- Work to be completed:
Using the records below, count the lines with "computer" in them. Give the number only.

- Supplied data:
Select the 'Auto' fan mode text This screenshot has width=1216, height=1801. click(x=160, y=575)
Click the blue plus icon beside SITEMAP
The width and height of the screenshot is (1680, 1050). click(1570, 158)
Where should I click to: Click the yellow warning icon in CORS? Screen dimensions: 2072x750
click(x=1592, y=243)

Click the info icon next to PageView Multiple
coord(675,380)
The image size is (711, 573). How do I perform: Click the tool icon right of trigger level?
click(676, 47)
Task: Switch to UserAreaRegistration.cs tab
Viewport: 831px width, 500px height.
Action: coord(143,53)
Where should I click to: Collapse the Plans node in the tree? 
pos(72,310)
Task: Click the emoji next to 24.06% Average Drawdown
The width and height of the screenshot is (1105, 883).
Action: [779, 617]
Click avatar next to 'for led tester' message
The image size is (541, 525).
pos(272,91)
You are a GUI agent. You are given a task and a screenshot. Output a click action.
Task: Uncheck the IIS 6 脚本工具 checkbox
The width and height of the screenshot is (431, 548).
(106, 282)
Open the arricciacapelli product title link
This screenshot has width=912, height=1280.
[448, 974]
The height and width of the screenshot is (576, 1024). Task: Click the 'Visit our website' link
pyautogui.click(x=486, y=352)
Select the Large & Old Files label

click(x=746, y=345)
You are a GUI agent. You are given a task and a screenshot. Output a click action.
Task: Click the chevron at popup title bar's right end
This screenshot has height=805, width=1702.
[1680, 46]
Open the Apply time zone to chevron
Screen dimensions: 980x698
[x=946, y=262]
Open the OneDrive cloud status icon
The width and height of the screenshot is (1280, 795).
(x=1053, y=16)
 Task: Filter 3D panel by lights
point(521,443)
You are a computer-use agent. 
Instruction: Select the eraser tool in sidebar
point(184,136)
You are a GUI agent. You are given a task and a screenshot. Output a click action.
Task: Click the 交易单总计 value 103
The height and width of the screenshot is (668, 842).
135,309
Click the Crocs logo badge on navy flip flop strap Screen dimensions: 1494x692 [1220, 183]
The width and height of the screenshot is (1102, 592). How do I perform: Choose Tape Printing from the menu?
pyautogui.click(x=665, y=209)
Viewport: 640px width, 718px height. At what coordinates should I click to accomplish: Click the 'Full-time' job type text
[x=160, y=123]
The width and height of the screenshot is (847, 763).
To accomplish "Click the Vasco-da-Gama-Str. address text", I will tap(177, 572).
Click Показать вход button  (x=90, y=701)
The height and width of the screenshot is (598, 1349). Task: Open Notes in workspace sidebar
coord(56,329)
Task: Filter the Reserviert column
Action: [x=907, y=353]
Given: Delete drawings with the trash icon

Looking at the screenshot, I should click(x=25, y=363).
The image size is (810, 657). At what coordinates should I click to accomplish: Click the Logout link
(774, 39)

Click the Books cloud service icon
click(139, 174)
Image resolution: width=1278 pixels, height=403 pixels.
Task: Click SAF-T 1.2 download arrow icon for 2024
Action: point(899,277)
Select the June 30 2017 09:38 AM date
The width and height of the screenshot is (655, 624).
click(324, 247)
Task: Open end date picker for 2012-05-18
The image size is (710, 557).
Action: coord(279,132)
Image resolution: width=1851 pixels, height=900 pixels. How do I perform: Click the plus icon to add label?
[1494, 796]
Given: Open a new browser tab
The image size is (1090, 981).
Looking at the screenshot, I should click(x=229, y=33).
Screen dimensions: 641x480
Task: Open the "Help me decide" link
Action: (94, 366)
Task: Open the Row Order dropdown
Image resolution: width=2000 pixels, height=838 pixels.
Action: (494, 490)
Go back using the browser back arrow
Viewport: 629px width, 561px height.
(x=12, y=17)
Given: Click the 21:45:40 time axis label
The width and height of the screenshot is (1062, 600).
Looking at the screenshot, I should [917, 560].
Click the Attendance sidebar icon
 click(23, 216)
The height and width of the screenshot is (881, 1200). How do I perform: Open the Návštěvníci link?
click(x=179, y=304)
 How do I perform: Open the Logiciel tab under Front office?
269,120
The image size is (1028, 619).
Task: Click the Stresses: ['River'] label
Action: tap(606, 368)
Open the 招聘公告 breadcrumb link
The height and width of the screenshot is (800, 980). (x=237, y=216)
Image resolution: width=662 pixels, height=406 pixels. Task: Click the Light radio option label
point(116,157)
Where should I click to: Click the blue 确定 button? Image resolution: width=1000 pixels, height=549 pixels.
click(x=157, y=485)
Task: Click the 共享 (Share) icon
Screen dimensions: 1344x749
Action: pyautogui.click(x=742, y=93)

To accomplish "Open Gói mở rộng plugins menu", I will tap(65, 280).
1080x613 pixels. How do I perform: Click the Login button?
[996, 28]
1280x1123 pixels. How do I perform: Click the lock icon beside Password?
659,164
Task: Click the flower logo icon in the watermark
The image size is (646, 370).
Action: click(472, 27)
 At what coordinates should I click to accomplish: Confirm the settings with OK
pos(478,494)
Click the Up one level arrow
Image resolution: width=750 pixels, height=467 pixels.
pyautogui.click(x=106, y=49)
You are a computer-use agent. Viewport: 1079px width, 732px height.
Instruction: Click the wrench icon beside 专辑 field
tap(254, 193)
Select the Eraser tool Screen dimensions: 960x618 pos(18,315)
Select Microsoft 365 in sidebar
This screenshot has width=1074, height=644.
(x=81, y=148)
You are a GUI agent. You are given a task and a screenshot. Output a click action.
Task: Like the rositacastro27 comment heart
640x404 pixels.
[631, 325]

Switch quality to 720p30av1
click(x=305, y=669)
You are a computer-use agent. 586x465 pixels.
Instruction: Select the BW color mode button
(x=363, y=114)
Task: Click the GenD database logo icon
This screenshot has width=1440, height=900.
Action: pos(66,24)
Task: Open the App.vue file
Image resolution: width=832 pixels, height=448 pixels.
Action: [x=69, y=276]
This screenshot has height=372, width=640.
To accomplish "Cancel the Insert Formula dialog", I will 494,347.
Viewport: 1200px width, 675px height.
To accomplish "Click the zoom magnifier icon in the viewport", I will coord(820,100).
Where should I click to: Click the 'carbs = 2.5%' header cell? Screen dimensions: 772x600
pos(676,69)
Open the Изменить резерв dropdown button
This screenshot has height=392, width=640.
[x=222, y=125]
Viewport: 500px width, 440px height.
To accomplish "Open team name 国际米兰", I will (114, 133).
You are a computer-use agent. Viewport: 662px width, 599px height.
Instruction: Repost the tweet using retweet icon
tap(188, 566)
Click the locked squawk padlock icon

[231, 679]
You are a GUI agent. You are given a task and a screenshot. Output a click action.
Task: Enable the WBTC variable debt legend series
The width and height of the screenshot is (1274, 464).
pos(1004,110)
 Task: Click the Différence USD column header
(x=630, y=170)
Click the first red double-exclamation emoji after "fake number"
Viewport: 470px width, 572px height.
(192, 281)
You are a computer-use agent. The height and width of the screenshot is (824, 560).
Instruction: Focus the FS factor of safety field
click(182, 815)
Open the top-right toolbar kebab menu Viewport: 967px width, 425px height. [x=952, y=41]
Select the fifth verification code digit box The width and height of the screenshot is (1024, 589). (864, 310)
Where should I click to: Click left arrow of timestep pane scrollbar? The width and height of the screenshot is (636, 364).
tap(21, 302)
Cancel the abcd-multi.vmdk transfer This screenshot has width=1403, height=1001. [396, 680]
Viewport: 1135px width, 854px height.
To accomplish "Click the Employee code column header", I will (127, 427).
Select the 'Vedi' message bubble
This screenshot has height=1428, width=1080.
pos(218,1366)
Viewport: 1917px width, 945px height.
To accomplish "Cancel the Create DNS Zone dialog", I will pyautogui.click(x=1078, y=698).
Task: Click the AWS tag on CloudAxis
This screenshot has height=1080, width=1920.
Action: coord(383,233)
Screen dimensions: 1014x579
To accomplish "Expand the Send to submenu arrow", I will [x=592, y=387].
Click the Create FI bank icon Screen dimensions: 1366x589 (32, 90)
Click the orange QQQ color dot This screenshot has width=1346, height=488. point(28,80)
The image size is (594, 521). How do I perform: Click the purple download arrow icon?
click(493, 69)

- Answer to this exercise:
5